INSTRUCTIONS TO FOLLOW:
Your job is to copy every record exactly.

•••

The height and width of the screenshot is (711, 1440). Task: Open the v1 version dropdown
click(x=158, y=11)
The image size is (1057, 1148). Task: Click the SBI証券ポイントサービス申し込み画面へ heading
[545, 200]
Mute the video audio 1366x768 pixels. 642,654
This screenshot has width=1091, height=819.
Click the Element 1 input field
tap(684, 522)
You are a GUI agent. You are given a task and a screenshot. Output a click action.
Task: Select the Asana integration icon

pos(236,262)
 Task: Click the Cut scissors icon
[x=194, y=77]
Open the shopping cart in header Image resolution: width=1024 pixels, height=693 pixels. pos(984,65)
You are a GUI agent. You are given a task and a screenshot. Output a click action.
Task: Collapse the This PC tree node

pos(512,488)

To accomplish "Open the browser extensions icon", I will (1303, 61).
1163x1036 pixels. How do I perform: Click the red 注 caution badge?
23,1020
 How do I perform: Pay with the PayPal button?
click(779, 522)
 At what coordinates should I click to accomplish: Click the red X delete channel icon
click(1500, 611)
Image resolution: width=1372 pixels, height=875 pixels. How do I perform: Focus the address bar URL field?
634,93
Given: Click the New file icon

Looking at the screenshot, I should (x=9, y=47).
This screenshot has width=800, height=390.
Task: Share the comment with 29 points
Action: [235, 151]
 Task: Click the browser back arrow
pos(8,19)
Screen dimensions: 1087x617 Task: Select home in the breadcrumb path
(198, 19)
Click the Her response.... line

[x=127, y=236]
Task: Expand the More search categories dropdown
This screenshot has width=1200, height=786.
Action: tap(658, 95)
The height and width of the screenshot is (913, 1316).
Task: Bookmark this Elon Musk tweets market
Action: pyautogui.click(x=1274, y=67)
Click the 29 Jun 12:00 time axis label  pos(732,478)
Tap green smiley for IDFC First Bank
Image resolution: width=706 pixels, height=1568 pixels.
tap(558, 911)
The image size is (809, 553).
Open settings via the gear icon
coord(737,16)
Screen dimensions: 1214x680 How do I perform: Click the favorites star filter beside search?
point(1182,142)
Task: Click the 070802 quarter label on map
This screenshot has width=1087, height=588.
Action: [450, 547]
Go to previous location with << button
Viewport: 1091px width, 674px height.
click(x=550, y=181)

•••

ANSWER TO THE PROBLEM:
The height and width of the screenshot is (711, 1440). Task: Open the v1 version dropdown
click(x=158, y=11)
The image size is (1057, 1148). Task: Click the SBI証券ポイントサービス申し込み画面へ heading
[545, 200]
Mute the video audio 1366x768 pixels. 642,654
This screenshot has width=1091, height=819.
Click the Element 1 input field
tap(684, 522)
You are a GUI agent. You are given a task and a screenshot. Output a click action.
Task: Select the Asana integration icon

pos(236,262)
 Task: Click the Cut scissors icon
[x=194, y=77]
Open the shopping cart in header Image resolution: width=1024 pixels, height=693 pixels. pos(984,65)
You are a GUI agent. You are given a task and a screenshot. Output a click action.
Task: Collapse the This PC tree node

pos(512,488)

To accomplish "Open the browser extensions icon", I will (1303, 61).
1163x1036 pixels. How do I perform: Click the red 注 caution badge?
23,1020
 How do I perform: Pay with the PayPal button?
click(779, 522)
 At what coordinates should I click to accomplish: Click the red X delete channel icon
click(1500, 611)
Image resolution: width=1372 pixels, height=875 pixels. How do I perform: Focus the address bar URL field?
634,93
Given: Click the New file icon

Looking at the screenshot, I should (x=9, y=47).
This screenshot has width=800, height=390.
Task: Share the comment with 29 points
Action: [235, 151]
 Task: Click the browser back arrow
pos(8,19)
Screen dimensions: 1087x617 Task: Select home in the breadcrumb path
(198, 19)
Click the Her response.... line

[x=127, y=236]
Task: Expand the More search categories dropdown
This screenshot has width=1200, height=786.
Action: tap(658, 95)
The height and width of the screenshot is (913, 1316).
Task: Bookmark this Elon Musk tweets market
Action: pyautogui.click(x=1274, y=67)
Click the 29 Jun 12:00 time axis label  pos(732,478)
Tap green smiley for IDFC First Bank
Image resolution: width=706 pixels, height=1568 pixels.
tap(558, 911)
The image size is (809, 553).
Open settings via the gear icon
coord(737,16)
Screen dimensions: 1214x680 How do I perform: Click the favorites star filter beside search?
point(1182,142)
Task: Click the 070802 quarter label on map
This screenshot has width=1087, height=588.
Action: [450, 547]
Go to previous location with << button
Viewport: 1091px width, 674px height.
click(x=550, y=181)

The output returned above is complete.